Richard Muyej, ancien ministre de l’Intérieur et fidèle lieutenant de Joseph Kabila, brise le silence et entre dans l’arène. Sur X, il lâche un pavé dans la mare: le procès de l’ex-président? Une « pièce de théâtre judiciaire », un scénario bancal où la justice semble avoir troqué sa robe pour un costume de dramaturge.
Un procès ou une fiction politique?
Muyej ne mâche pas ses mots: « Le scandale est immense et m’invite au débat, j’y suis désormais et j’y reste. »
Il démonte les fondations de l’accusation, soulignant une contradiction grotesque:
« On réclame 24 milliards pour trahison, mais on le traite aussi d’espion étranger. Comment trahir un pays dont on ne serait même pas citoyen? »

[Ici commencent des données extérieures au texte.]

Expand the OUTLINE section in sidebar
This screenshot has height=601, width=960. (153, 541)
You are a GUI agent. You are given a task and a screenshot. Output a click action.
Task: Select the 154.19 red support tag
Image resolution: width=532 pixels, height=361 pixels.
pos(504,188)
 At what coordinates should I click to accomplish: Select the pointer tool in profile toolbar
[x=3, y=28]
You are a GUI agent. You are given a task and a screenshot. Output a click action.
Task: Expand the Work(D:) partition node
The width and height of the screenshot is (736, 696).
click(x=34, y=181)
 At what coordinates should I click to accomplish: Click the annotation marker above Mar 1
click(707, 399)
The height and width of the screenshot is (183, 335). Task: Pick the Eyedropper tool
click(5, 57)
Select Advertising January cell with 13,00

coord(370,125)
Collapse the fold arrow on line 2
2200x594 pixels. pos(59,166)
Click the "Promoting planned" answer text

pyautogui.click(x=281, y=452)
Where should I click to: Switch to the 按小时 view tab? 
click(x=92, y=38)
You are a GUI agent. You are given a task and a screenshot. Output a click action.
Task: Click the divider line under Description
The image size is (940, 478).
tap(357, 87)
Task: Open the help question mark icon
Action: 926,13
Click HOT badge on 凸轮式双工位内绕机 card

Justice à géométrie variable
Dans ce procès, les rôles se brouillent. Muyej pointe une justice schizophrène:
- Le ministère public affirme que Kabila est congolais.
- La partie civile le peint en agent double.
- Et l’État congolais? À la fois victime, juge et accusateur. Une triple casquette qui ferait rougir n’importe quel manuel de droit.
Pour Muyej, ce procès dépasse le cadre juridique. C’est un feuilleton politique, un spectacle à rebondissements, où chaque audience ajoute un nouvel épisode à une série qui semble écrite pour diviser plutôt que pour juger.